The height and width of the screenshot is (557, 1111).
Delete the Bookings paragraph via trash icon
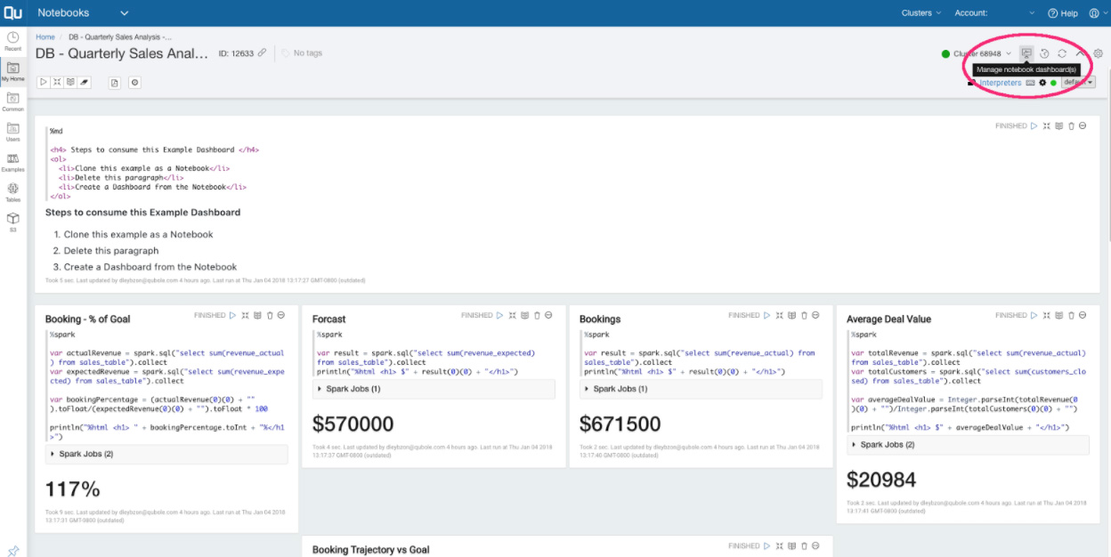pyautogui.click(x=804, y=315)
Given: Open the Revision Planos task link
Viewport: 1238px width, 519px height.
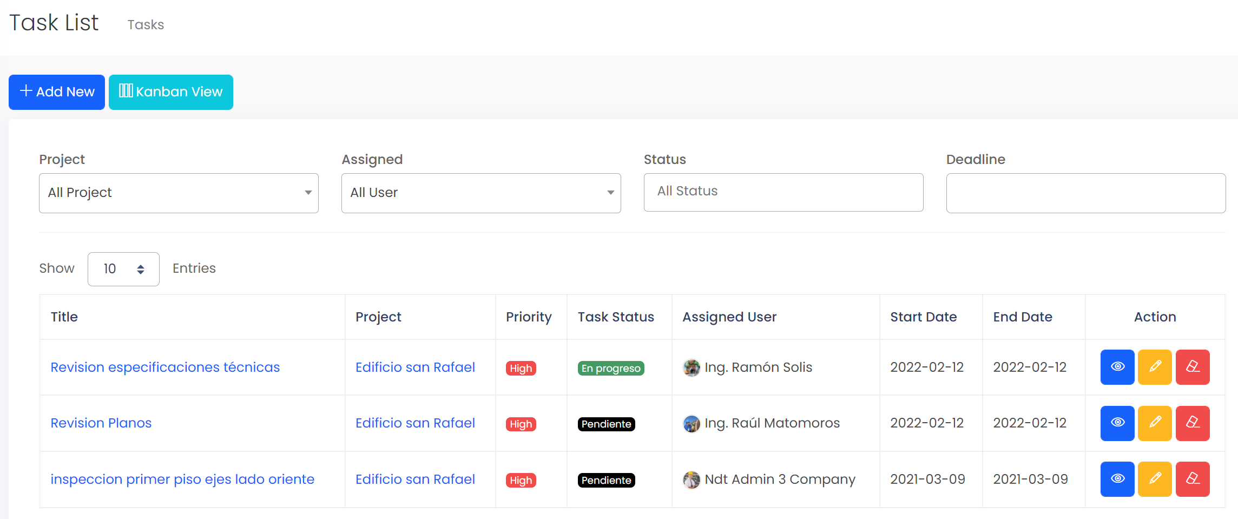Looking at the screenshot, I should (x=101, y=423).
+ + +
- Problem statement
Make an exact copy of all the material, but keep the pictures out of it.

- Output of the task
The height and width of the screenshot is (557, 1111).
Delete the Bookings paragraph via trash icon
pyautogui.click(x=804, y=315)
Given: Open the Revision Planos task link
Viewport: 1238px width, 519px height.
Looking at the screenshot, I should (x=101, y=423).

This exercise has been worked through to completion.